◆ **TEXT SHOWN**

The Best Cranberry Sauce
See Everything We Tested

What You Need To Know

Preparing and executing a memorable Thanksgiving meal is hard work, and buying a quality canned or jarred cranberry sauce is an easy way to streamline things. Prepared cranberry sauces come in two different forms. “Jellied” sauces are smooth and gelatinous, with varying levels of firmness and no cranberry solids. “Whole-berry” sauces or “relishes” can vary in texture, but all include cranberry pieces or whole cranberries. (For this testing, we referred to these simply as “whole-berry” sauces.) We sought a winner in each category that could complement Thanksgiving mainstays and add zing to your Turkey Day plate. We purchased 10 sauces (three jellied, seven whole berry), priced from about $2.00 to roughly $8.00 per container (about $0.10 to roughly $0.70 per ounce), online and from supermarkets and specialty stores. Panelists sampled the sauces plain and with roast turkey breast to evaluate flavor, texture, and sweetness.

How Is Cranberry Sauce Made?

No matter what the end product looks or tastes like, all cranberry sauces start in the same place: the humble cranberry bog. Cranberries grow on small shrubs with vine-like stems in beds of wet, boggy soil mixed with sand and peat, which are flooded come harvest season. Harvesters use water reels, devices that agitate the flooded bogs, to dislodge the berries from their stems. Ripe cranberries contain air pockets, causing them to float in the bogs. Booms skim the surface and corral the berries, which are then sent to manufacturers for processing. 

What happens next depends on the style of cranberry sauce. For a basic jellied sauce, manufacturers grind the berries into a puree and pass the mixture through a filtration screen to remove the solids. Cranberries are naturally quite tart and have a low sugar content, so manufacturers sweeten the puree with corn syrup or cane sugar. The sauce is then poured into cans and heated, causing the cranberries’ pectin to form a jelly that takes the shape of the can (ridges and all). Whole-berry sauces, on the other hand, are either not sieved or have cranberry solids added back into the puree.

◆ **EXERCISES**
**A)** According to the cranberry sauce text, why do manufacturers add corn syrup or cane sugar to the puree for jellied sauce?
**B)** Transcribe everything in the cranberry sauce text from "No matter what" down to "manufacturers for processing.".

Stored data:
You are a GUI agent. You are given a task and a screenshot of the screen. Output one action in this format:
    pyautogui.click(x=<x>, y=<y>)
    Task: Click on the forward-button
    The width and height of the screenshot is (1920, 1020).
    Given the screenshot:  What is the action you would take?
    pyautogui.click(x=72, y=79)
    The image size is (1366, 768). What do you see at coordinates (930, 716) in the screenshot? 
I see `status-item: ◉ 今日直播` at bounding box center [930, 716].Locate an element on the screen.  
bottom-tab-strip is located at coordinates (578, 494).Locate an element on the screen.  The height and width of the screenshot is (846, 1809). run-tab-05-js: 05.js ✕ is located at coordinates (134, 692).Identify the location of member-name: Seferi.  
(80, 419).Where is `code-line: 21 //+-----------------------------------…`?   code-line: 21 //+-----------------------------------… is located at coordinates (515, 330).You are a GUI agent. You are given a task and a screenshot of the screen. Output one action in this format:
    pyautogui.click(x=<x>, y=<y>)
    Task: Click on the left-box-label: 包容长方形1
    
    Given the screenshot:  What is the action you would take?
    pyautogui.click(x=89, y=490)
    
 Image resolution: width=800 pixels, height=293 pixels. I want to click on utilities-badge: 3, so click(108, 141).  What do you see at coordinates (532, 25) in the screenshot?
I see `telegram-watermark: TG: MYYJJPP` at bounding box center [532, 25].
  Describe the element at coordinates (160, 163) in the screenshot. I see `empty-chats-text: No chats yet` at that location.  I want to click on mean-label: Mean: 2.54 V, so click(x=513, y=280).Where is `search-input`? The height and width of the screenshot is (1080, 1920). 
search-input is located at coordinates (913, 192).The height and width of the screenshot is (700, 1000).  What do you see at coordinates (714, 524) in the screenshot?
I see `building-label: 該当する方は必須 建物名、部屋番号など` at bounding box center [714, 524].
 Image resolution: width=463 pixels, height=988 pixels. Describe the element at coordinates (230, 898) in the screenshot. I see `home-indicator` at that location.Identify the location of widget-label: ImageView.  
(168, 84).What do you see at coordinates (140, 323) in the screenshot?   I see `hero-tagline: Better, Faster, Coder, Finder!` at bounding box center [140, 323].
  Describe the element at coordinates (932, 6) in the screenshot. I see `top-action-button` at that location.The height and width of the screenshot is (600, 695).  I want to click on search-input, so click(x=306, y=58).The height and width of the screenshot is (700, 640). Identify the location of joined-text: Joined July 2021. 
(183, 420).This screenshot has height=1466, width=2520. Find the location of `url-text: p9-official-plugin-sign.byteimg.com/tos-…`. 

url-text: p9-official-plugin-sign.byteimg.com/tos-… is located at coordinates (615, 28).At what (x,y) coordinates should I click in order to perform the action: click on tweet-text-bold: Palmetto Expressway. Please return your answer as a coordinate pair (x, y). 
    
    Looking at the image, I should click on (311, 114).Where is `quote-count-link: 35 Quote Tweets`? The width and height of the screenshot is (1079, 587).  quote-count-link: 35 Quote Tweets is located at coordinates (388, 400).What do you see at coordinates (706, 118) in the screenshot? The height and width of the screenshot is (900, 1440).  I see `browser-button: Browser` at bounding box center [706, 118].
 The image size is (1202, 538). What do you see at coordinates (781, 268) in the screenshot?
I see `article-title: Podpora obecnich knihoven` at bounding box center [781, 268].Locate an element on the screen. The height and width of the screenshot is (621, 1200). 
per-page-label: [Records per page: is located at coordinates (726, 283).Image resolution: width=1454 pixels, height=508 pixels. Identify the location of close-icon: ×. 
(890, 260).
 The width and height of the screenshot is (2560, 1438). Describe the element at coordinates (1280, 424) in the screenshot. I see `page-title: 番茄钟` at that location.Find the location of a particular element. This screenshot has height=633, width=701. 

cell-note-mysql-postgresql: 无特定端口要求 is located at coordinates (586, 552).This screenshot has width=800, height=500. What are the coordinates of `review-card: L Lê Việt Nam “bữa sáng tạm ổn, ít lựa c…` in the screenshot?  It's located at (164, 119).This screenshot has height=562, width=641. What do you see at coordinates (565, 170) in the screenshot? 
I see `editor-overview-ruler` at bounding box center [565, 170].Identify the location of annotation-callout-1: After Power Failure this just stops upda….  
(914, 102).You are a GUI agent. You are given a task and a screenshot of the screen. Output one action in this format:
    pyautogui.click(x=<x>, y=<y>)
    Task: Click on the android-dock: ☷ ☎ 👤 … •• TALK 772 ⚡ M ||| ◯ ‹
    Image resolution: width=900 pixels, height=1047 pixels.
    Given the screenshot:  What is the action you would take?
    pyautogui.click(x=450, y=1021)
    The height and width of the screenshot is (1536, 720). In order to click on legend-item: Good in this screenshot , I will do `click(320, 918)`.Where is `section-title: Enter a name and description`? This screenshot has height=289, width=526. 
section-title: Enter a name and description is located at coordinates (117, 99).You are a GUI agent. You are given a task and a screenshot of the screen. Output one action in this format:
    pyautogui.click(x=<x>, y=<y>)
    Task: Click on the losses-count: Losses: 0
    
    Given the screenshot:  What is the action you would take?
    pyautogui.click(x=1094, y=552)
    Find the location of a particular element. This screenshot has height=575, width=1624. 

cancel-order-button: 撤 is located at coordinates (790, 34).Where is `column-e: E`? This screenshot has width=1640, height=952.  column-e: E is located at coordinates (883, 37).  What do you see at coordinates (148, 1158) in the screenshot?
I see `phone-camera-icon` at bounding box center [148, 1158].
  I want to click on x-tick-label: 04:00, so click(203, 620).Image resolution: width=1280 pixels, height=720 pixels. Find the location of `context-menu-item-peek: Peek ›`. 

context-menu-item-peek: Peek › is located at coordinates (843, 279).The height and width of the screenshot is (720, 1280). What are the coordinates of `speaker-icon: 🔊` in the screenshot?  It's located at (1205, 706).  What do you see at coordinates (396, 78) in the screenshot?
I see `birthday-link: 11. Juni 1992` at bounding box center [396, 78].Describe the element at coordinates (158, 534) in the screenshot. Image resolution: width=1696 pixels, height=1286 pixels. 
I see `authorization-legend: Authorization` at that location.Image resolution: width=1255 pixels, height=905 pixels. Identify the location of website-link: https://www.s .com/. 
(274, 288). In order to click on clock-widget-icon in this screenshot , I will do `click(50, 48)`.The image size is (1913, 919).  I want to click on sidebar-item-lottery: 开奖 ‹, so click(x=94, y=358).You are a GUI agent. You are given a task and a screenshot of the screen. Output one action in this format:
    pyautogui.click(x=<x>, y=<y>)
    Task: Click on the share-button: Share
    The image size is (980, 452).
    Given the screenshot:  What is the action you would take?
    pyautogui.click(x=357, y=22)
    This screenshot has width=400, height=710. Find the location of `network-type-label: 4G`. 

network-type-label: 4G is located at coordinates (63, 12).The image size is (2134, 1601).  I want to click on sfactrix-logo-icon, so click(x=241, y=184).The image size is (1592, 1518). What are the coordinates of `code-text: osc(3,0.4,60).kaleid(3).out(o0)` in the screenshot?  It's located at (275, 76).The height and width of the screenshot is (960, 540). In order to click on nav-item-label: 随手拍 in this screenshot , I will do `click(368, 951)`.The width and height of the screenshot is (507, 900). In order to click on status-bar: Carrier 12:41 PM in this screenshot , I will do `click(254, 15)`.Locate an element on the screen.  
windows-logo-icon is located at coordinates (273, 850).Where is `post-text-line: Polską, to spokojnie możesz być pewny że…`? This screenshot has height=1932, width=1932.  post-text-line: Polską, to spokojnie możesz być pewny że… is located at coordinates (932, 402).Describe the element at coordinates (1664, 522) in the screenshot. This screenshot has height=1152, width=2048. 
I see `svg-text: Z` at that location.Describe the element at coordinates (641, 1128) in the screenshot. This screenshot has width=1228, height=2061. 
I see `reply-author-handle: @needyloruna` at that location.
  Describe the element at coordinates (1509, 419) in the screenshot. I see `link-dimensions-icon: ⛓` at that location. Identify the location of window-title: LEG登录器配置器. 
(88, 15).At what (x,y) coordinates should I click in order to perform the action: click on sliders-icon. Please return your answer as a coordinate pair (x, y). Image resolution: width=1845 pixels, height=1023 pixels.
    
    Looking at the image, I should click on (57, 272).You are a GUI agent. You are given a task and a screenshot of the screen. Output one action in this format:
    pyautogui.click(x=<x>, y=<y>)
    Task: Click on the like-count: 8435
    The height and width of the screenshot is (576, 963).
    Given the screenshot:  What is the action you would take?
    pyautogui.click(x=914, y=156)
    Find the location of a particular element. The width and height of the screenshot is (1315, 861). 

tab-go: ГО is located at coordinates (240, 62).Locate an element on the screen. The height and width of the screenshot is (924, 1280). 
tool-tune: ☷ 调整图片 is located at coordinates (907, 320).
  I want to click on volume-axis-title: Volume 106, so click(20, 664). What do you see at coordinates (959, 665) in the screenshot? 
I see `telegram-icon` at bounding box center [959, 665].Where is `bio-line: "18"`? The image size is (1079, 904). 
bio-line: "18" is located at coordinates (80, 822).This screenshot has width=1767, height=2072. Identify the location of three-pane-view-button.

◆ **SOLUTIONS TO THE EXERCISE**
**A)** Cranberries are naturally quite tart and have a low sugar content, so manufacturers sweeten the puree with corn syrup or cane sugar.

**B)**
No matter what the end product looks or tastes like, all cranberry sauces start in the same place: the humble cranberry bog. Cranberries grow on small shrubs with vine-like stems in beds of wet, boggy soil mixed with sand and peat, which are flooded come harvest season. Harvesters use water reels, devices that agitate the flooded bogs, to dislodge the berries from their stems. Ripe cranberries contain air pockets, causing them to float in the bogs. Booms skim the surface and corral the berries, which are then sent to manufacturers for processing.